---------- Sección de texto ----------

Todo lo malo que tuvo el día, todas las inclemencias, todo el estrés y todos los marrones se disiparon con el virus de la risa

Estaba en la puerta de la tasca con un botellín en la mano, en plena descompresión al final de la jornada, cerca de la medianoche, cuando las oí. En la acera de enfrente, en una de las mesas de la terraza, cuatro mujeres rompieron a reír. Su risa tuvo el efecto de una de esas bombas por simpatía, de las que se accionan y estallan cuando lo hace una anterior. Ellas reían y reían, y querían dejar de hacerlo -esto nunca es verdad-, pero no podían. Cuanto más esfuerzos hacían por intentar parar, más se multiplicaban sus risas. Llenaban la noche. Era pura felicidad. Instantánea, sí, pero felicidad. Yo las miré. Eran cuatro, de mediana edad, con tiempo suficiente para saber ya bastante de esta vida. Se tapaban la boca con la mano. Parecían que iban a parar, y entonces una... Y otra vez más carcajadas. Al principio sonreí. Me gustó verlas así. Una de ellas acertó a decir algo, ininteligible y sin embargo entendible para sus amigas -la risa, cuando es de la buena, como la tos, impide pronunciar ni media palabra-, que sin duda estaba relacionado con la causa primigenia de sus carcajadas. Y éstas aumentaron.

---------- Entradas extraídas ----------

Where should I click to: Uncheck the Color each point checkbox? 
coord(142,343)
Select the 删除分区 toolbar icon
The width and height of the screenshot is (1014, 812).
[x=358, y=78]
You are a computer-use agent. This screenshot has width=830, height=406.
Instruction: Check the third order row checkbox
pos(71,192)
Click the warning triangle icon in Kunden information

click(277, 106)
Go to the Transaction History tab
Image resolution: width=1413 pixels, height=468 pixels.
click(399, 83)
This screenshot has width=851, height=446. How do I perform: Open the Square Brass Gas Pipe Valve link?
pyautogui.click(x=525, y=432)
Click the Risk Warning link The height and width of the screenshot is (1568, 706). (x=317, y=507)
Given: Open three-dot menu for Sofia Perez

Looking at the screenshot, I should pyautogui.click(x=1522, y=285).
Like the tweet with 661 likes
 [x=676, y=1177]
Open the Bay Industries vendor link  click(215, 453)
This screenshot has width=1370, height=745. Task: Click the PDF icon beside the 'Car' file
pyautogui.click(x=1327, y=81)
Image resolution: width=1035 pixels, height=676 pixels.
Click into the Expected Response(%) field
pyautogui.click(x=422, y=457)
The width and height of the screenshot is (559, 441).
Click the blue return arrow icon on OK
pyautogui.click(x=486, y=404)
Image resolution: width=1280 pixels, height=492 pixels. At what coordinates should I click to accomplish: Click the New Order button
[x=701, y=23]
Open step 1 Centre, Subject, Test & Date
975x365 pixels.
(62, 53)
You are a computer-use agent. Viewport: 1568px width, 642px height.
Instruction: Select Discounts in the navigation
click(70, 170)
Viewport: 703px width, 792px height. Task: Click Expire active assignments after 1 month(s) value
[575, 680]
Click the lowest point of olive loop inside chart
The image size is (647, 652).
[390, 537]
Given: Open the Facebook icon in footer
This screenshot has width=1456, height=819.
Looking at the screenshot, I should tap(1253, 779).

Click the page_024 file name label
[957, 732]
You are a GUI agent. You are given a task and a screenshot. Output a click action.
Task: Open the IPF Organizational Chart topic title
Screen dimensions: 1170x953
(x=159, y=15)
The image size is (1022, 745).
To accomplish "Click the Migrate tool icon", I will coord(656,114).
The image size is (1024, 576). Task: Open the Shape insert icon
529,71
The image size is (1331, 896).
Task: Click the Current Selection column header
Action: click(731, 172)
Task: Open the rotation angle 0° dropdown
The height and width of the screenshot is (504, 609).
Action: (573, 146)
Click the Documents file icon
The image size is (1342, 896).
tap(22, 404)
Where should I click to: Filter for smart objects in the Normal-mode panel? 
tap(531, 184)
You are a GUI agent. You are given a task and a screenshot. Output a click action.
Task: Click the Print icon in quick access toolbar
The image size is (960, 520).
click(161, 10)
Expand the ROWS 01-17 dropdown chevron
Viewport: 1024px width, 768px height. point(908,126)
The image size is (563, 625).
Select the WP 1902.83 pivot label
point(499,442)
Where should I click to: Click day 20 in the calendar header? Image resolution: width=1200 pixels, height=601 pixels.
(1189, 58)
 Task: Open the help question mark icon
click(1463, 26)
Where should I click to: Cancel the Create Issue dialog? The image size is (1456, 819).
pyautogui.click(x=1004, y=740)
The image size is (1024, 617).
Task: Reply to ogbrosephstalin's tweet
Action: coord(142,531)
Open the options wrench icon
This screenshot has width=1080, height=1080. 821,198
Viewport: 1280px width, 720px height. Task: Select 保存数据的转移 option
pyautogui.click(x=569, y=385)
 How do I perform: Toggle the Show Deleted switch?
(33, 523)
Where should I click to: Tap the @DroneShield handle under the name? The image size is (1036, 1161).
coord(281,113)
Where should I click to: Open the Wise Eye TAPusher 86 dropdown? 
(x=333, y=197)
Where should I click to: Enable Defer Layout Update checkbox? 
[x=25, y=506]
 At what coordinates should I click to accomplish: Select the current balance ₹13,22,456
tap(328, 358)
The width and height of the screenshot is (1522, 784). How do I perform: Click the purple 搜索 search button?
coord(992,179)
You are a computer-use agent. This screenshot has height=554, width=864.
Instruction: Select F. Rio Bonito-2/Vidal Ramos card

----------

Problemas y tareas:
A: Resume en dos oraciones el texto sobre las cuatro mujeres que se ríen en una terraza.
B: Retoma el texto sobre la risa de las cuatro mujeres y continúalo a partir de su última oración.

Respuestas del ejercicio:
A: Cerca de la medianoche, con un botellín en la mano en la puerta de una tasca, quien narra oye a cuatro mujeres de mediana edad romper a reír en la terraza de enfrente, sin poder parar por más que lo intentan. Al principio sonríe y le gusta verlas así, y cuando una de ellas logra decir algo ininteligible pero entendible para sus amigas, las carcajadas aumentan.

B:
Coloquialmente: se estaban meando.

Yo empecé a reírme. Me aparté unos metros de la puerta de la tasca y miré a izquierda y derecha por si alguien descubría la risa del idiota. Nadie reparó en mi dicha solitaria. Todo lo malo que había tenido el día, todas sus inclemencias, todo el estrés, todos los marrones y todo el cansancio se disiparon con la risa. Ahí estaba yo, riéndome gracias a esas mujeres sin ellas saberlo. En un tiempo de putos contagios y jodidas infecciones ellas me habían transmitido el virus de su alegría.

Pocas cosas hay tan satisfactorias como la risa femenina. No digo que un descojone entre hombres no tenga su gracia -nos lo pasamos bomba, de acuerdo-, pero ver y oír reír a una mujer es otra cosa. Provoca una dicha especial (cuando es real y auténtica, por supuesto, que hay por ahí cada boba que se ríe hasta con el marco de una puerta). Y causarla es un placer.

A mí me lo producía la risa de mi madre. Mucho más valiosa por tratarse de alguien poco dada a reír, a no regalarla a cualquiera (como hacen las del marco de la puerta). Verla y oírla reír no tenía precio. Conseguir que lo hiciera con cualquier ocurrencia, tontería o chascarrillo era el mayor éxito al que yo aspiraba. Era un sonido incomparable. Cuando la felicidad tuvo algún rostro fue ése. Disfrutaba de sus carcajadas y me reía con ella. Como con las mujeres de esa noche frente a la tasca. Cuán agradecido les estoy.